Il se fait aussi un point d’honneur de ne jamais tomber dans les querelles d’égo, un choix tentant en tournée promo. Pensons notamment au récent cas Wagner-Martineau. « Je n’ai pas envie, par exemple, de mener une guerre contre Éric Duhaime. Profondément, ça ne me tente pas. Je porte plus attention aux idées qu’à ceux qui s’en font les porte-paroles. […] Ça ne me tente pas de prendre un corridor où je pourrais générer de la haine pour rien. »

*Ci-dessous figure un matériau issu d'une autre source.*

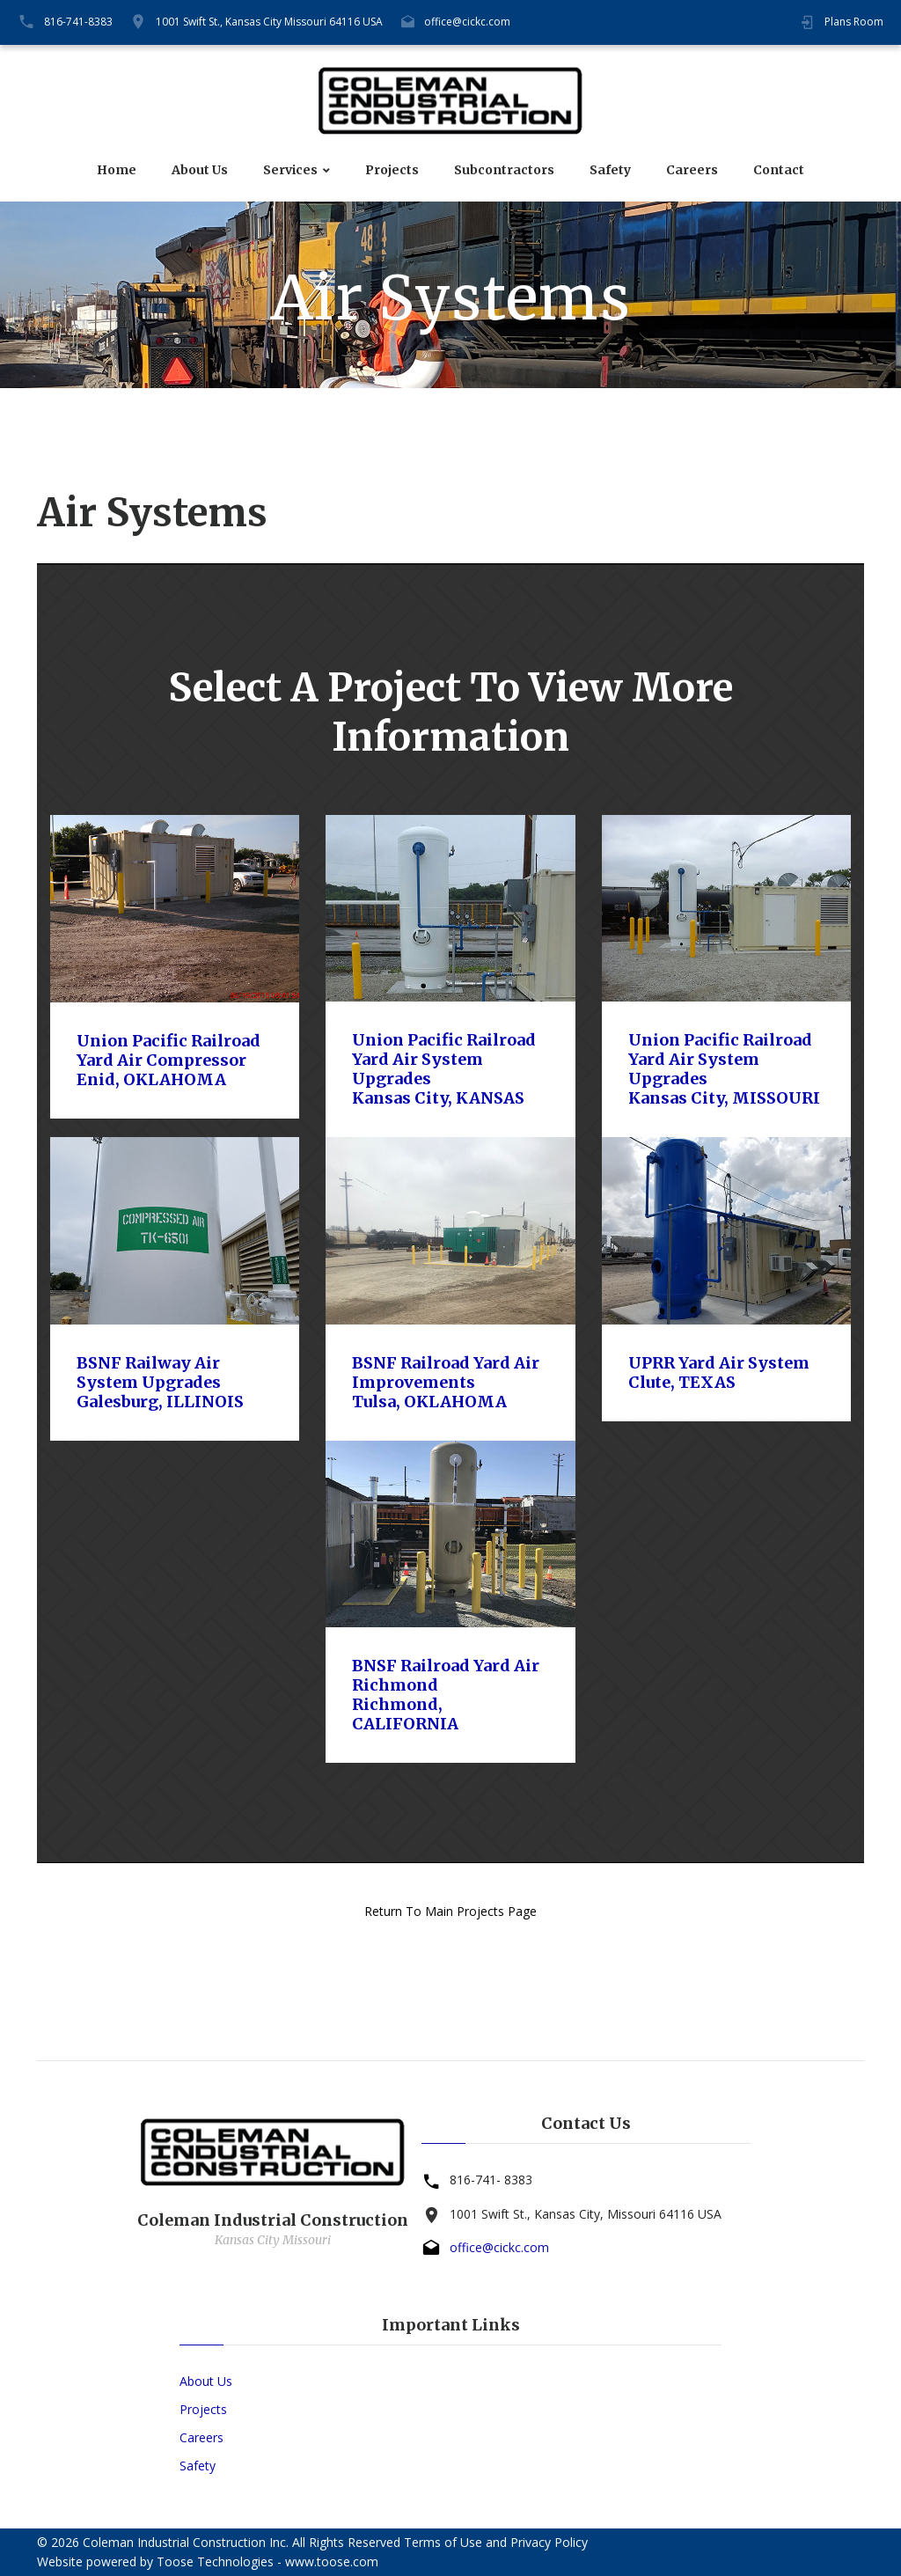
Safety (610, 170)
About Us (200, 170)
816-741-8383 (78, 21)
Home (116, 170)
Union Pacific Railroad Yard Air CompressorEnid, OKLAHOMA (168, 1060)
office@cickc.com (467, 21)
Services (290, 170)
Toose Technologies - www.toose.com (267, 2561)
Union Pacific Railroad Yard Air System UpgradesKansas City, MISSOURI (724, 1069)
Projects (392, 170)
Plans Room (853, 21)
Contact (778, 170)
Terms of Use (443, 2542)
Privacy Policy (549, 2542)
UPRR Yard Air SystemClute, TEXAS (718, 1372)
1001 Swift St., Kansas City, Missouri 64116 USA (586, 2213)
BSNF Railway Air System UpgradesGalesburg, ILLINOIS (160, 1382)
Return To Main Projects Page (450, 1911)
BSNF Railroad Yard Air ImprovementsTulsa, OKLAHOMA (445, 1382)
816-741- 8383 (491, 2179)
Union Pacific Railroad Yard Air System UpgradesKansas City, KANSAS (444, 1069)
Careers (692, 170)
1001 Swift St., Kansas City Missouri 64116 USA (269, 21)
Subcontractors (504, 170)
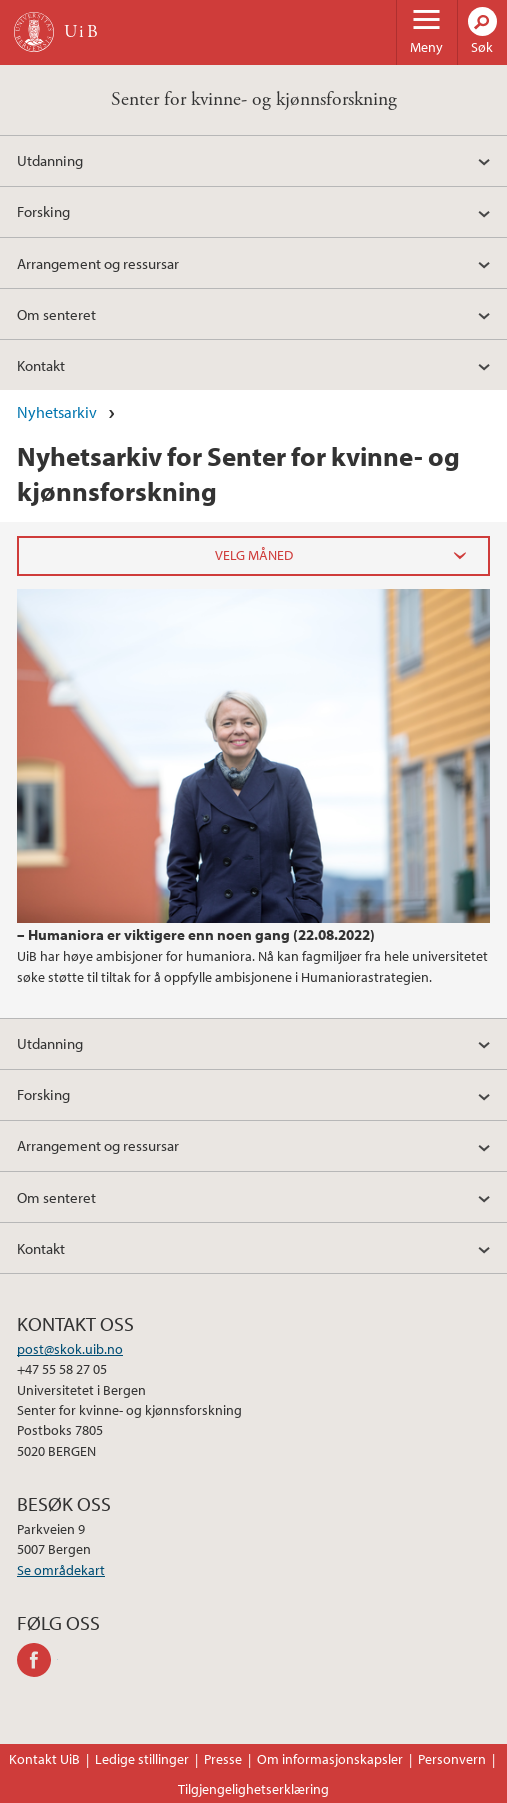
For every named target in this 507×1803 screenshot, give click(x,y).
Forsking (43, 211)
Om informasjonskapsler (330, 1759)
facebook (37, 1660)
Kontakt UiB (44, 1759)
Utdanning (50, 160)
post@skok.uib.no (70, 1349)
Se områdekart (61, 1570)
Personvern (452, 1759)
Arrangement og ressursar (98, 263)
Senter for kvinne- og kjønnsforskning (254, 99)
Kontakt (41, 365)
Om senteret (56, 314)
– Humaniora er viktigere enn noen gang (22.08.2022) (196, 934)
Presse (223, 1759)
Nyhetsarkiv (57, 412)
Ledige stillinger (142, 1759)
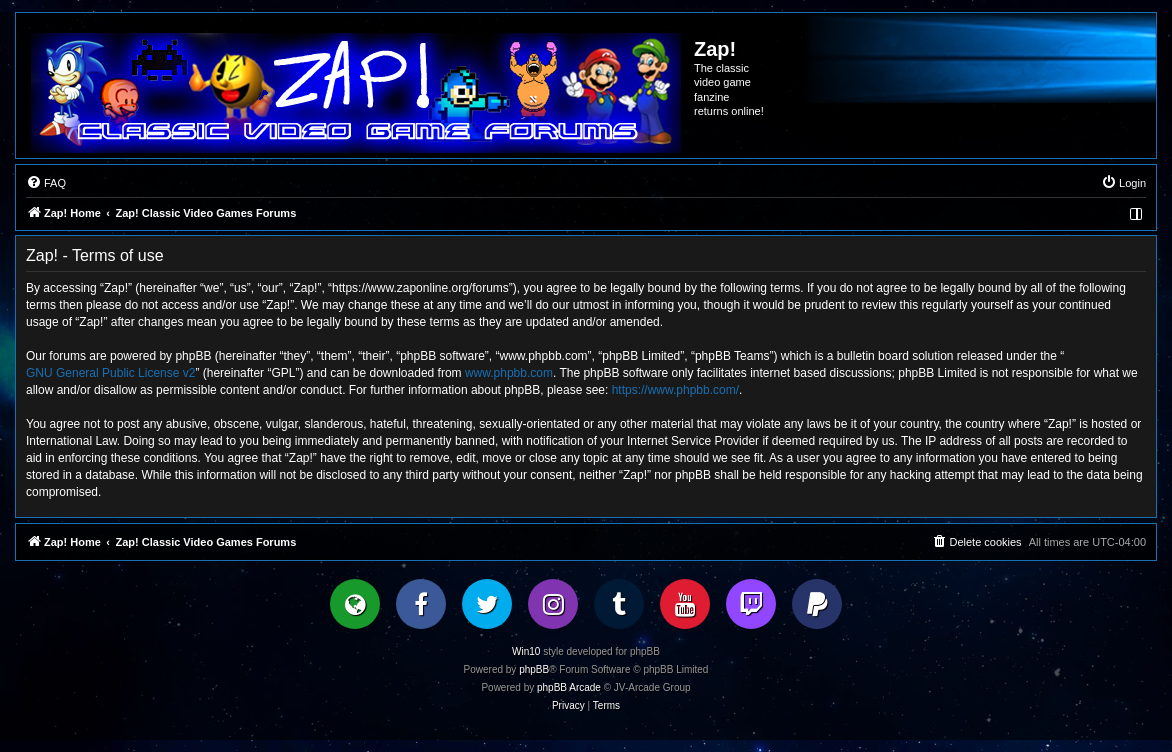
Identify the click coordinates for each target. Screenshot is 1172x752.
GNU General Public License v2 (110, 373)
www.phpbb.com (509, 373)
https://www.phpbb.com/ (675, 390)
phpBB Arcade (569, 687)
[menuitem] (46, 183)
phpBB (534, 669)
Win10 (526, 651)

Il ne mise pas non plus son statut d’ex gars de Labeaumeville, un sentier déjà pelleté d’avance. La voie facile qu’il a choisi de ne pas prendre. « Je serais le candidat idéal pour nourrir la compétition Québec/Montréal parce que j’ai été aspiré par le milieu montréalais. Ça ne me tente pas de dire « enwoye, Québec m’a pas donné ma chance! » C’est pas ça. » Qu’à cela ne tienne : l’autre bord de la 20 lui apporte pas mal de matière, à commencer par le Carnaval de Québec. « Un enclos à barre tendre », pour reprendre ses mots. On rit fort et on hâte d’en entendre plus de punch lines dans le genre.
En grande première: les 17 et 18 novembre au Théâtre Petit Champlain
Toutes les dates via fabiencloutier.com
S’aurait été bien une série de photo « avec une brique pis un fanal »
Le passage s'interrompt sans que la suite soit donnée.